§ **Task requirements**:
Retype the entries below without any change.

§ **Data extract**:
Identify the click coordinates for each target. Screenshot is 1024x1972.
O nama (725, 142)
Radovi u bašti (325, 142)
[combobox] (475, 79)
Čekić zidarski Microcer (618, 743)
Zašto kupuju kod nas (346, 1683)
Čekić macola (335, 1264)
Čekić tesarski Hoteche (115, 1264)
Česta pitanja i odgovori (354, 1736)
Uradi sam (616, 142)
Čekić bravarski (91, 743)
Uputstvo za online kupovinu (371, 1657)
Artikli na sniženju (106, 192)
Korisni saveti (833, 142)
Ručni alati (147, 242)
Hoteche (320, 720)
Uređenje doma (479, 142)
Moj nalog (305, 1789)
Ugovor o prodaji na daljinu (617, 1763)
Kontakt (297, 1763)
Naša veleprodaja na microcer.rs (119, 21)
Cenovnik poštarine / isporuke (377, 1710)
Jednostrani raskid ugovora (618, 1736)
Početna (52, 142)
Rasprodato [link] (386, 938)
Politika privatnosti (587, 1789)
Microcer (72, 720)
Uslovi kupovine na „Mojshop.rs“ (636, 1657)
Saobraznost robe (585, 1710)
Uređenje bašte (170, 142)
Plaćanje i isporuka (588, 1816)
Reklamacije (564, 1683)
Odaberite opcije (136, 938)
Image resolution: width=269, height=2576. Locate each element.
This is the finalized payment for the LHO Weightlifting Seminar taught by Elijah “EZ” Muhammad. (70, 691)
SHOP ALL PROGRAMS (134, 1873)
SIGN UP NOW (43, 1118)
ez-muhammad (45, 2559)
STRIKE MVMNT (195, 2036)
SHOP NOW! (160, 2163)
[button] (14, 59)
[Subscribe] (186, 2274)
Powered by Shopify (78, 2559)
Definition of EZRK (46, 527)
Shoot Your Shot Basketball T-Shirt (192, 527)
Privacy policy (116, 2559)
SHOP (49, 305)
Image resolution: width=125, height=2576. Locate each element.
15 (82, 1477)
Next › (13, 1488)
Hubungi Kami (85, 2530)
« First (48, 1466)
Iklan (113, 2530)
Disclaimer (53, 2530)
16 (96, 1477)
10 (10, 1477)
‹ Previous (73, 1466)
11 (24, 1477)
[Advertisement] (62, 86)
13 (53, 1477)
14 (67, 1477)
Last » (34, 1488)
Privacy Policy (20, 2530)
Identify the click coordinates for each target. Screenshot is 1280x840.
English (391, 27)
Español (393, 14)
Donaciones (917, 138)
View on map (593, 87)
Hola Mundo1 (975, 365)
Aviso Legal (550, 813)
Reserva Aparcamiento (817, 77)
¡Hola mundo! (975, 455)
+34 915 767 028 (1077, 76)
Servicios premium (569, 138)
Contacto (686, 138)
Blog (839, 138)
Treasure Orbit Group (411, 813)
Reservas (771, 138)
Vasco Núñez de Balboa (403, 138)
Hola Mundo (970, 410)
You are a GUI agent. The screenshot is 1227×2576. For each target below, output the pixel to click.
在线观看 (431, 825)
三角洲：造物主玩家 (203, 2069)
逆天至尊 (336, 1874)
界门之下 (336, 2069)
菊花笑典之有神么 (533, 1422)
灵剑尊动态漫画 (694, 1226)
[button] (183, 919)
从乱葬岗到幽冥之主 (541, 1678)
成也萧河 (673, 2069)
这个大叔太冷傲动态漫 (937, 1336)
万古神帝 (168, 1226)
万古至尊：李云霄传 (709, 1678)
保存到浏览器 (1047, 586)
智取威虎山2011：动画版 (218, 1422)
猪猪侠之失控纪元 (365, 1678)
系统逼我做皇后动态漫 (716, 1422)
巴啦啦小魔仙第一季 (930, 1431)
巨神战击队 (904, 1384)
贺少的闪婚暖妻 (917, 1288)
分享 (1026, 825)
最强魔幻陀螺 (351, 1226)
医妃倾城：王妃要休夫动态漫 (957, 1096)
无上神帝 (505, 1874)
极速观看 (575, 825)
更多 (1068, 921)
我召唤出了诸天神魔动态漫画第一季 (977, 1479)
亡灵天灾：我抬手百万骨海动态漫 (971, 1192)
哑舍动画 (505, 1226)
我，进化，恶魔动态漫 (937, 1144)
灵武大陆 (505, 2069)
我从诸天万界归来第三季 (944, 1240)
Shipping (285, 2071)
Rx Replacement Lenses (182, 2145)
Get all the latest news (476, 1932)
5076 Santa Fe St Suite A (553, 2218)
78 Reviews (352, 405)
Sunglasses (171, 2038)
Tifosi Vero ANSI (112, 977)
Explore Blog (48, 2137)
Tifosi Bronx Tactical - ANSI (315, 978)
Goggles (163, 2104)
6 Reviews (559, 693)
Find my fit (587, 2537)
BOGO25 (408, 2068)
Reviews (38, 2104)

§ **Result**:
Identify the click coordinates for each target. Screenshot is 1024x1972.
O nama (725, 142)
Radovi u bašti (325, 142)
[combobox] (475, 79)
Čekić zidarski Microcer (618, 743)
Zašto kupuju kod nas (346, 1683)
Čekić macola (335, 1264)
Čekić tesarski Hoteche (115, 1264)
Česta pitanja i odgovori (354, 1736)
Uradi sam (616, 142)
Čekić bravarski (91, 743)
Uputstvo za online kupovinu (371, 1657)
Artikli na sniženju (106, 192)
Korisni saveti (833, 142)
Ručni alati (147, 242)
Hoteche (320, 720)
Uređenje doma (479, 142)
Moj nalog (305, 1789)
Ugovor o prodaji na daljinu (617, 1763)
Kontakt (297, 1763)
Naša veleprodaja na microcer.rs (119, 21)
Cenovnik poštarine / isporuke (377, 1710)
Jednostrani raskid ugovora (618, 1736)
Početna (52, 142)
Rasprodato [link] (386, 938)
Politika privatnosti (587, 1789)
Microcer (72, 720)
Uslovi kupovine na „Mojshop.rs“ (636, 1657)
Saobraznost robe (585, 1710)
Uređenje bašte (170, 142)
Plaćanje i isporuka (588, 1816)
Reklamacije (564, 1683)
Odaberite opcije (136, 938)
Image resolution: width=269, height=2576. Locate each element.
This is the finalized payment for the LHO Weightlifting Seminar taught by Elijah “EZ” Muhammad. (70, 691)
SHOP ALL PROGRAMS (134, 1873)
SIGN UP NOW (43, 1118)
ez-muhammad (45, 2559)
STRIKE MVMNT (195, 2036)
SHOP NOW! (160, 2163)
[button] (14, 59)
[Subscribe] (186, 2274)
Powered by Shopify (78, 2559)
Definition of EZRK (46, 527)
Shoot Your Shot Basketball T-Shirt (192, 527)
Privacy policy (116, 2559)
SHOP (49, 305)
Image resolution: width=125, height=2576. Locate each element.
15 (82, 1477)
Next › (13, 1488)
Hubungi Kami (85, 2530)
« First (48, 1466)
Iklan (113, 2530)
Disclaimer (53, 2530)
16 (96, 1477)
10 (10, 1477)
‹ Previous (73, 1466)
11 (24, 1477)
[Advertisement] (62, 86)
13 (53, 1477)
14 (67, 1477)
Last » (34, 1488)
Privacy Policy (20, 2530)
Identify the click coordinates for each target. Screenshot is 1280x840.
English (391, 27)
Español (393, 14)
Donaciones (917, 138)
View on map (593, 87)
Hola Mundo1 (975, 365)
Aviso Legal (550, 813)
Reserva Aparcamiento (817, 77)
¡Hola mundo! (975, 455)
+34 915 767 028 (1077, 76)
Servicios premium (569, 138)
Contacto (686, 138)
Blog (839, 138)
Treasure Orbit Group (411, 813)
Reservas (771, 138)
Vasco Núñez de Balboa (403, 138)
Hola Mundo (970, 410)
You are a GUI agent. The screenshot is 1227×2576. For each target below, output the pixel to click.
在线观看 (431, 825)
三角洲：造物主玩家 (203, 2069)
逆天至尊 (336, 1874)
界门之下 (336, 2069)
菊花笑典之有神么 (533, 1422)
灵剑尊动态漫画 (694, 1226)
[button] (183, 919)
从乱葬岗到幽冥之主 (541, 1678)
成也萧河 (673, 2069)
这个大叔太冷傲动态漫 (937, 1336)
万古神帝 (168, 1226)
万古至尊：李云霄传 (709, 1678)
保存到浏览器 (1047, 586)
智取威虎山2011：动画版 (218, 1422)
猪猪侠之失控纪元 (365, 1678)
系统逼我做皇后动态漫 (716, 1422)
巴啦啦小魔仙第一季 (930, 1431)
巨神战击队 (904, 1384)
贺少的闪婚暖妻 (917, 1288)
分享 (1026, 825)
最强魔幻陀螺 (351, 1226)
医妃倾城：王妃要休夫动态漫 (957, 1096)
无上神帝 (505, 1874)
极速观看 (575, 825)
更多 (1068, 921)
我召唤出了诸天神魔动态漫画第一季 (977, 1479)
亡灵天灾：我抬手百万骨海动态漫 (971, 1192)
哑舍动画 (505, 1226)
我，进化，恶魔动态漫 (937, 1144)
灵武大陆 (505, 2069)
我从诸天万界归来第三季 (944, 1240)
Shipping (285, 2071)
Rx Replacement Lenses (182, 2145)
Get all the latest news (476, 1932)
5076 Santa Fe St Suite A (553, 2218)
78 Reviews (352, 405)
Sunglasses (171, 2038)
Tifosi Vero ANSI (112, 977)
Explore Blog (48, 2137)
Tifosi Bronx Tactical - ANSI (315, 978)
Goggles (163, 2104)
6 Reviews (559, 693)
Find my fit (587, 2537)
BOGO25 (408, 2068)
Reviews (38, 2104)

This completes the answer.